Genetic tests work to identify some of the characteristics of an individual. In accordance with certain health parameters, one group of such characteristics can be qualified as "illnesses," "retardations," or "deficiencies," and others as possessing "health," "well-being," or "superiority." In general, it can be said that some genetic conditions are regarded as positive and others as negative. However, which ones are thought to be positive or negative, or which imply advantages and which disadvantages, does not remain static over time. In analyzing the interaction between the new genetic-test technologies and their social context, we should mention two factors that influence the extension of such concepts as "health" and "disease,""advantage" and "disadvantage": (i) technological capacity for diagnosis and therapeutic intervention, and (ii) the group of characteristics that at a given moment might be socially prevalent. All of those which cannot be positively valued will eventually be considered to be disadvantages.

The new genetic-test technologies contribute to the redefinition of the parameters of perfection, of deviation, or of what actually constitutes a defect. Currently there are certain characteristics which, if not considered advantageous to their carriers, are socially classified neither as disadvantages nor as problematic. But if at the moment of making decisions about reproduction, some test technologies allow the identification of "doubtful" characteristics, and other technologies make their elimination or substitution possible, it seems logical to think that couples would choose to have children only when all possible uncertainty had been eliminated. Thus, will responsible parents of the future be able to accept the possibility that their son or daughter might have a defect? Should they not go to every length to avoid all possible disadvantage? 42

Technological advances in human genetic engineering may change the concept of illness or of others such as responsible parenthood. This latter concept is currently applied with respect to born children, but the possibilities made available by technology may also extend their significance to reproductive options. 38 The genetic testing of embryos (pre-implantation tests) make the in vitro fertilization of fertile women possible. A woman who refuses the application of these technologies may appear irresponsible in allowing herself to have a child with some deformity of known genetic origin. 26 , 28

Technology, however, does not function in a vacuum, but in certain social contexts. Future parents may feel obliged to make certain reproductive decisions if some traits are socially encouraged while others are discouraged. The use of genetic tests in non-clinical contexts, for example in the workplace or in schools, may in fact fulfil this function. This would then result in an interactive process that would blur the boundaries of concepts such as illness, and traits judged to have social value could be included. At the same time the boundary between clinical and non-clinical use would become increasingly hazy. As we have previously pointed out with respect to genetic tests, this boundary also acts to provide a dividing line along the spectrum from the least contentious uses to the most problematic.

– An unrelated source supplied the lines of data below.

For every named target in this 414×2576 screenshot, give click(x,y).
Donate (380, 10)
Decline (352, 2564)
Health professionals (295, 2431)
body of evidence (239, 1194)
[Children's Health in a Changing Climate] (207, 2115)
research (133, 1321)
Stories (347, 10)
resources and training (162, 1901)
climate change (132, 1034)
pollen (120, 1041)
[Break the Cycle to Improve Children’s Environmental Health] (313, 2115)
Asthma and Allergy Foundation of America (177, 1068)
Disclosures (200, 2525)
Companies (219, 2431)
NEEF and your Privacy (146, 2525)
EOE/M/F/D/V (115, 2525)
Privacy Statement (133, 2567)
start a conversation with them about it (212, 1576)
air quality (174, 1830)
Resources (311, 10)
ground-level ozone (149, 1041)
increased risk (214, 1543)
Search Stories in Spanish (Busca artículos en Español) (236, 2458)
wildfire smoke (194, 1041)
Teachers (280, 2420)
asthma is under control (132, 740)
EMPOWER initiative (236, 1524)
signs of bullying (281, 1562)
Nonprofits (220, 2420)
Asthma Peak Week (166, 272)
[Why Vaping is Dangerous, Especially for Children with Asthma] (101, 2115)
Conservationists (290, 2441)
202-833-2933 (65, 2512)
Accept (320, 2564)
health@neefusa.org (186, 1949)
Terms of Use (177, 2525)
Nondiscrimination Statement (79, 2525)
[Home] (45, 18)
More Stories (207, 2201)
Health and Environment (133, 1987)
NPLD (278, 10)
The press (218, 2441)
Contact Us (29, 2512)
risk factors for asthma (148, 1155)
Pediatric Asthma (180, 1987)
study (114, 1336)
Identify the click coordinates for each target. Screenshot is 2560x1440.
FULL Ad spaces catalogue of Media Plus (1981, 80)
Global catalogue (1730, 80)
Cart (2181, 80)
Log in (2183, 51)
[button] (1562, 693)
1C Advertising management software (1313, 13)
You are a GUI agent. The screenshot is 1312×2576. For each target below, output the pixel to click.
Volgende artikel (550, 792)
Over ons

We can examine an illustration of this argument. In early 1994 the media reported the case of a sterile black woman who resorted to in vitro fertilization. This woman, married to a white man, decided to request an ovum from a white woman. Given the need to resort to fertilization and the fact that she could "choose," the mother decided that her child would be white, with a view to avoiding the problems of racial discrimination. This case exemplifies how a wide group of human traits could become, in the fairly near future, the object of intervention by way of assisted reproduction technologies. In this context, for example, genetic tests could be used to identify conditions in an embryo or fetus not currently considered illnesses. This suggests a eugenic use of these technologies.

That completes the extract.